October is the one time of the year that people seek out unsettling situations–braving haunted houses, cheerfully shrieking while watching gory horror movies, creating stomach-turning costumes. Yet, now it’s even easier to get scared. Halloween lovers need only read the daily paper for a dose of scaremongering about chemicals. 

Take for instance the media frenzy surrounding a study released last week in the journal PLOS ONE which claimed regular contact with cash register receipt paper is toxic and can lead to a variety of dreadful diseases because it contains a chemical called Bisphenol-A.

Headline writers had a wicked good time making up some ghoulish titles:

BPA could raise risk of diabetes, obesity and cancer–Daily Mail

Why receipts and greasy fingers shouldn't mix–Time

Health fears over BPA in receipts–Yahoo News

Chemical may leach into skin from receipts–WebMD

That's only a few of the headlines. Bank on several more this month.

Yet again, this is a study that needs careful and sober examination–something reporters (some even science reporters!) seem incapable of doing. Instead, it seems reporters are simply lifting the contents of the press release accompanying the study’s release. If the reporter is generous, they’ll stick a one-sentence response from the chemical industry in at the end…you know, right at the point where everyone has stopped reading because they can no longer see through their own “I’m going to DIE!” tears. Nice. 

This increasing tendency to simply rewrite press releases is particularly dangerous when it comes to complex issues—like those involving chemicals. I believe this trend is technically called repeating, not reporting.

It’s not difficult to quickly assess these sorts of studies. Just looking at the authors of the study can sometimes offer a hint as to the study’s legitimacy. And for those who follow chemical issues and specifically BPA, a few names should ring alarm bells. Sure enough, when I looked at this "cash register receipt" study's authors, I found a familiar name—Fredrick vom Saal.

A quick primer on vom Saal. First, he’s a well-known anti-chemical activist who has been called out within the scientific community for unscientific tactics in academic research. His research has been dismissed by the National Toxicology Program. For more on him, read Trevor Butterworth’s thorough examination of vom Saal’s anti-BPA mission as well as this piece by Dr. Richard Sharpe, a professor at the University of Edinburgh in Scotland and an expert on reproductive health issues.

Now, if I were a reporter who covered the chemical beat, vom Saal is a name I would most certainly notice. Given vom Saal’s dodgy record, a responsible reporter would immediately question the validity of the research.

Call me crazy, but that seems to be the basics of good journalism.

Equally aggravating is that the reporters covering this issue continuously fail to provide any analysis or push back on the narrative being presented by the researchers. Nor do they mention the many studies that have shown BPA to be safe. Of course, that might be intentional.

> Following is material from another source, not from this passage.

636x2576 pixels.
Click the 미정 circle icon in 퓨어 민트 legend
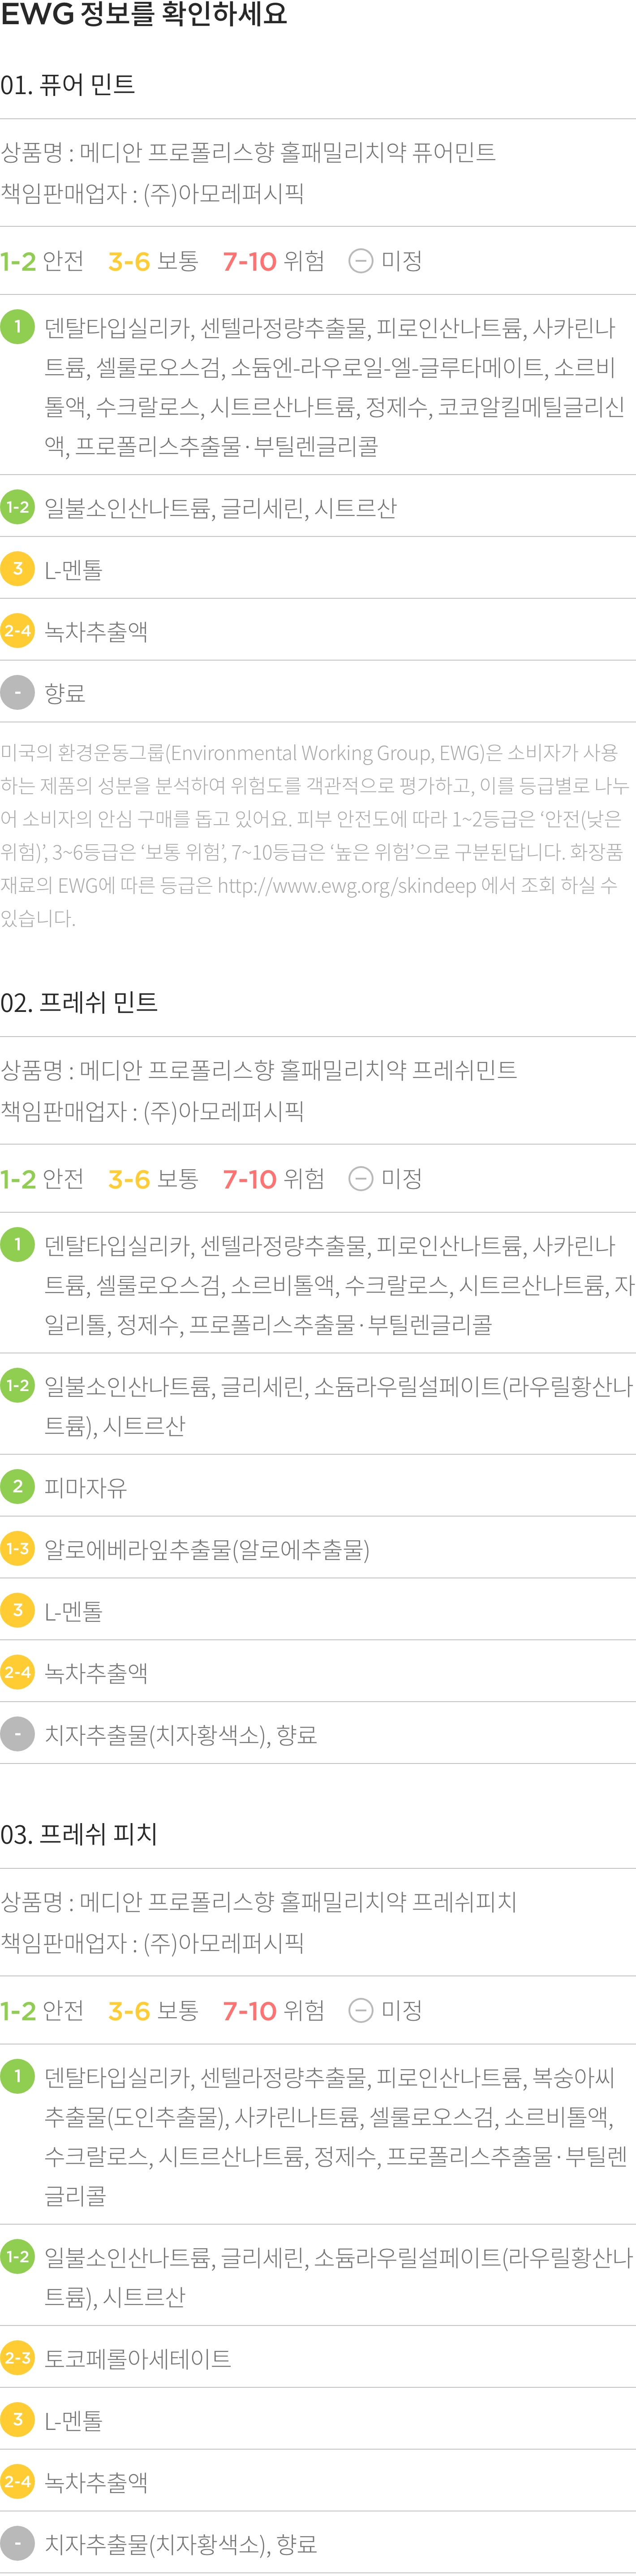coord(361,261)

And for this latest BPA dustup, reporters should have mentioned another recent and much more rigorous and well-respected study conducted by researchers at the Finnish Institute of Occupational Health in Helsinki Finland. For that study, researchers went a step further—looking at the exposure levels of cashiers instead of just random shoppers. The reason is obvious; cashiers touch a lot more receipts than your average shopper. In fact, cashiers touch every single receipt as they hand it to the shopper.

The study was set up to capture just how many times a cashier touches the receipt paper. From page 2 of the study’s summery of “materials and methods”:

A working day was set to 8 h, including lunch and refreshment breaks. A thermal paper receipt containing 0.9% (w/w) BPA was firmly held by three fingers, the BPA-containing side of the paper being in contact with the pads of the forefinger and the middle finger.

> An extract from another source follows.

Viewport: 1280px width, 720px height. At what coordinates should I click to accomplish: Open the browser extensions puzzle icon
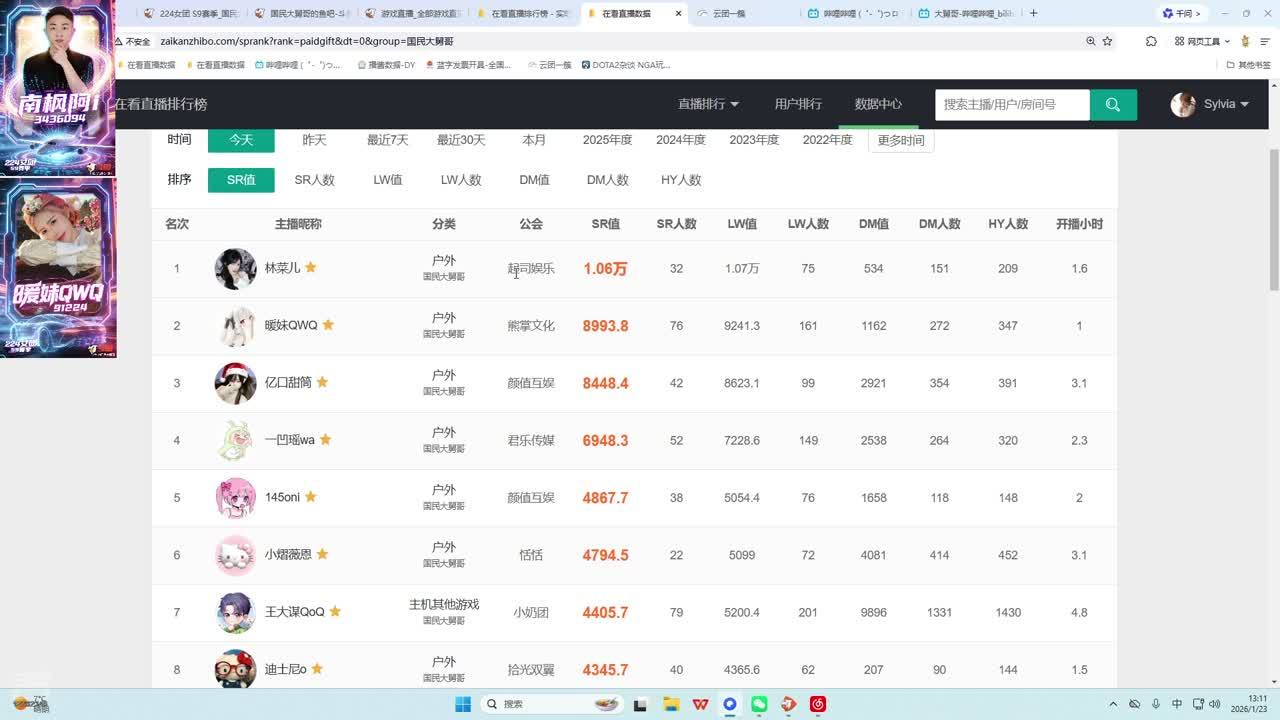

During the experiment, the paper receipt was handled about 140 times, and the total times the paper’s contact with the fingers was approximately 11 min.

The researchers concluded:

The calculated maximum BPA excretion per day after handling thermal paper was less than 0.2 mg/kg of body weight, suggesting a total daily intake over 25 times lower than the European Food Safety Authority’s (EFSA’s) proposal for a temporary tolerable daily intake (temporary TDI) (5 mg/kg/day).

So, let’s put that in English: According to this Finnish study, a cashier working an 8-hour shift would touch 140 receipts and still have exposure 25 times below safe established levels. That means, a cashier would have to handle 3,500 receipts in a shift, just to come up to the safe intake values that have been calculated by government scientists and regulatory agencies. 

As the study shows, cashiers touch around 140 receipts in an 8-hour shift so it’s simply impossible for them to reach levels that would be toxic.

In other words, you’re fine. I’m fine. 

So, go about your business. Shop and take your receipts without fear. Ignore this silly science and get back to being scared of those traditional Halloween ghosts and goblins.